November 26, 2014

New tools to probe manganese biology

Vanderbilt researchers have developed tools to probe the role of the essential metal manganese in neurons, and which offer a started point for developing therapeutic agents for manganese-related neurological disorders.

The essential metal manganese is a required cofactor for a variety of enzymes, but in excess, it is neurotoxic and has been implicated in neurodegenerative disorders including Parkinson’s and Huntington’s disease.

Little is known about the intracellular processes that regulate manganese balance. To develop tools for probing manganese biology, Aaron Bowman, Ph.D., Kevin Kumar, an MSTP graduate student, and colleagues performed a high throughput screen for small molecules that modify manganese content in neurons.

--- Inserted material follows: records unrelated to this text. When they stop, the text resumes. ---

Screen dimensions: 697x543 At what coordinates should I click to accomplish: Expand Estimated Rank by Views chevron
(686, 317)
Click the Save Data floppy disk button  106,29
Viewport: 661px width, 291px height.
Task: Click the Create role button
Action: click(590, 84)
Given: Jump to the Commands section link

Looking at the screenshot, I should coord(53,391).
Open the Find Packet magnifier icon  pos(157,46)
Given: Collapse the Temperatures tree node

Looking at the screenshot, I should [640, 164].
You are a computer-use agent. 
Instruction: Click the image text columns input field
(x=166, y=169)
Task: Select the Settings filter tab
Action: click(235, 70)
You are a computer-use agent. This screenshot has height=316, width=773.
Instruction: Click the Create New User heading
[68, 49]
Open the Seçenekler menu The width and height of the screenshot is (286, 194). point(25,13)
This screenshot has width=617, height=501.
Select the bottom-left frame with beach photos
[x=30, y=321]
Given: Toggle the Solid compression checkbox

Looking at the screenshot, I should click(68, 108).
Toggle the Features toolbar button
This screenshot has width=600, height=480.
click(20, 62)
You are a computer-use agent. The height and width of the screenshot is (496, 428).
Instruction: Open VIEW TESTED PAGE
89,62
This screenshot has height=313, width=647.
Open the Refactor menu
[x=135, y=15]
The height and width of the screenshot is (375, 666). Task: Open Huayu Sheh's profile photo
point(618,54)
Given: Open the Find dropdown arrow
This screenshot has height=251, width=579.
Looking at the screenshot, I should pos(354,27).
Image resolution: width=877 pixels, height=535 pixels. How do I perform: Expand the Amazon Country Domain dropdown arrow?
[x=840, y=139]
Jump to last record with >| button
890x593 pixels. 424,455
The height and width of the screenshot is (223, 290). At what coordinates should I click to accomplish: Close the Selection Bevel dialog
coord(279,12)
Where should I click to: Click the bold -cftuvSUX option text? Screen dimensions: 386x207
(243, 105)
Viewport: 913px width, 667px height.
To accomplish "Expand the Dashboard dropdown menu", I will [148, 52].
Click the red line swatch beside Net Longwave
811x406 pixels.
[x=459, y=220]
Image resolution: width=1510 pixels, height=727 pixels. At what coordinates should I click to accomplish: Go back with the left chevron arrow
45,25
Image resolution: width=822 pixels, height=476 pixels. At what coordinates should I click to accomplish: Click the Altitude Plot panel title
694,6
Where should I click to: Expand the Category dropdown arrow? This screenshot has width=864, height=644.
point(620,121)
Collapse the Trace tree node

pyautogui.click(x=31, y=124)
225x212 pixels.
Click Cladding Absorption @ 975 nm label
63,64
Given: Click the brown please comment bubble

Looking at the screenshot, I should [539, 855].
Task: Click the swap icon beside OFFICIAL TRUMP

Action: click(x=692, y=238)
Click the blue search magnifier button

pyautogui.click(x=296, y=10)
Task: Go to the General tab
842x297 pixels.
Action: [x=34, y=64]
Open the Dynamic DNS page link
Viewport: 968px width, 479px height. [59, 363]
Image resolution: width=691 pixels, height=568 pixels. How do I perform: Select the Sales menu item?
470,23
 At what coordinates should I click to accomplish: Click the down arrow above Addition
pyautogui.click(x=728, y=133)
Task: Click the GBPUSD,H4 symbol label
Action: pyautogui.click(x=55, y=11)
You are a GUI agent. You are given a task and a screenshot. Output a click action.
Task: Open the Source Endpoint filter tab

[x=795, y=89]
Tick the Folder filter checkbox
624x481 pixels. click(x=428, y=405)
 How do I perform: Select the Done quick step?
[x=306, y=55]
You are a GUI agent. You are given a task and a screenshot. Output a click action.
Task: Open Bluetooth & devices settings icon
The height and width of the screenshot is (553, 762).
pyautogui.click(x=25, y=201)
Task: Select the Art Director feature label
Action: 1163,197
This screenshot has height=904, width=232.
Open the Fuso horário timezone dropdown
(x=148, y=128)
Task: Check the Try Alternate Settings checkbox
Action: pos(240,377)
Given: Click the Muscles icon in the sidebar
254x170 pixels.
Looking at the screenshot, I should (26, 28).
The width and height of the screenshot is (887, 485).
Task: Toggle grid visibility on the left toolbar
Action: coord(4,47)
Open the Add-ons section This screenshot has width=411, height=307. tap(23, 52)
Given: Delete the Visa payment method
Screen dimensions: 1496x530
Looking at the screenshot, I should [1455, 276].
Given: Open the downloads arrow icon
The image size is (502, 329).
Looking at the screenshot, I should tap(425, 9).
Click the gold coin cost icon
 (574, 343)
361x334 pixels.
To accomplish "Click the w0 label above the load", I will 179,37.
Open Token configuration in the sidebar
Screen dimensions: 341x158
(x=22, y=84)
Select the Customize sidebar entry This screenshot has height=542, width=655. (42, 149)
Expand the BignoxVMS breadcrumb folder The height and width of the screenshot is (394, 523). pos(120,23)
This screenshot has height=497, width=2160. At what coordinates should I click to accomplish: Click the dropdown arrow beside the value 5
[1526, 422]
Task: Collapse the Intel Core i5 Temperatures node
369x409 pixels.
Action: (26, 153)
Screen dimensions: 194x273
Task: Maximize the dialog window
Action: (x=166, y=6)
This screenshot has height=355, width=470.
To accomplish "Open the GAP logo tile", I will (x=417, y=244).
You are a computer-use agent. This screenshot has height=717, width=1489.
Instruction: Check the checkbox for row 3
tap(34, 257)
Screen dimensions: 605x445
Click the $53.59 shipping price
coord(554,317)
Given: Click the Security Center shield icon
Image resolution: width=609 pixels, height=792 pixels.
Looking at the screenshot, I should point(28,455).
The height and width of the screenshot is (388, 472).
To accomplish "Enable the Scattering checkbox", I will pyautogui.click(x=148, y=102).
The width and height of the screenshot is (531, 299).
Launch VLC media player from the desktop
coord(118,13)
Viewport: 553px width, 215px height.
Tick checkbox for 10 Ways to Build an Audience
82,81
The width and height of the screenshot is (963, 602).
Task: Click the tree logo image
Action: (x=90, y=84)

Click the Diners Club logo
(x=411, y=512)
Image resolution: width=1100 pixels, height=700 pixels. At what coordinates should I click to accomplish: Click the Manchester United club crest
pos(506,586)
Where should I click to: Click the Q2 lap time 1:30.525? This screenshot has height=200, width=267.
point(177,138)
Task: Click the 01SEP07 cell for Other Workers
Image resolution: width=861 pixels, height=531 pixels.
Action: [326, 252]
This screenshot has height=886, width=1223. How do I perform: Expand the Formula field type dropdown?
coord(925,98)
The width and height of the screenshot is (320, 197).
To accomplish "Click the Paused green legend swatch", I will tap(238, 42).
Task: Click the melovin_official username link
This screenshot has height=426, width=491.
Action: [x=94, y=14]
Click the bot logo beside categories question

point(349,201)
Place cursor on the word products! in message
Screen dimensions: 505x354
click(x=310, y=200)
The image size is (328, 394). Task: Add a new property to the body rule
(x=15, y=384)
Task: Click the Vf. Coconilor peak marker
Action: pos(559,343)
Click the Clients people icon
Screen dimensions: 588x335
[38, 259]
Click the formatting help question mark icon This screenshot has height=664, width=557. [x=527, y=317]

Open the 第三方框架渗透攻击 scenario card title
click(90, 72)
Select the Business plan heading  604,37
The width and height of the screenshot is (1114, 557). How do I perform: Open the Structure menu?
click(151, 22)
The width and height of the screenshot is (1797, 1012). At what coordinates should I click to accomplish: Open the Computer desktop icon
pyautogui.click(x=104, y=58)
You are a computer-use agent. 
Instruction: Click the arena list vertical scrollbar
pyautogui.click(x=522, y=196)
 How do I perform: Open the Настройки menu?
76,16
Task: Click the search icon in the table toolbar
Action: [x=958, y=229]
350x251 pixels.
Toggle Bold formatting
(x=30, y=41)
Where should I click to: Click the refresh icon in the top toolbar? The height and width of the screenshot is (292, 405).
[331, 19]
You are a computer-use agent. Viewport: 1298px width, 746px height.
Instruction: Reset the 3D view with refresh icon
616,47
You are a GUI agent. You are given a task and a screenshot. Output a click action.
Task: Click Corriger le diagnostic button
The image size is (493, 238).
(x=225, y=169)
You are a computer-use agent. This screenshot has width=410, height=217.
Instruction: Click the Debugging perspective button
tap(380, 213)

The work culminated in a “chemical toolbox” that they used to study manganese handling by the human neurons that degenerate in Parkinson’s disease. They discovered that the small molecules had different effects on manganese content depending on the developmental stage of the neurons.

The small molecules, described in Scientific Reports, provide a valuable resource for studying manganese biology and offer a starting point for developing therapeutic agents for neurological disorders associated with disruption of manganese biology.

This research was supported by grants from the National Institutes of Health (ES000267, ES016931, ES010563, GM080403, MH090192, GM099842, DK097376).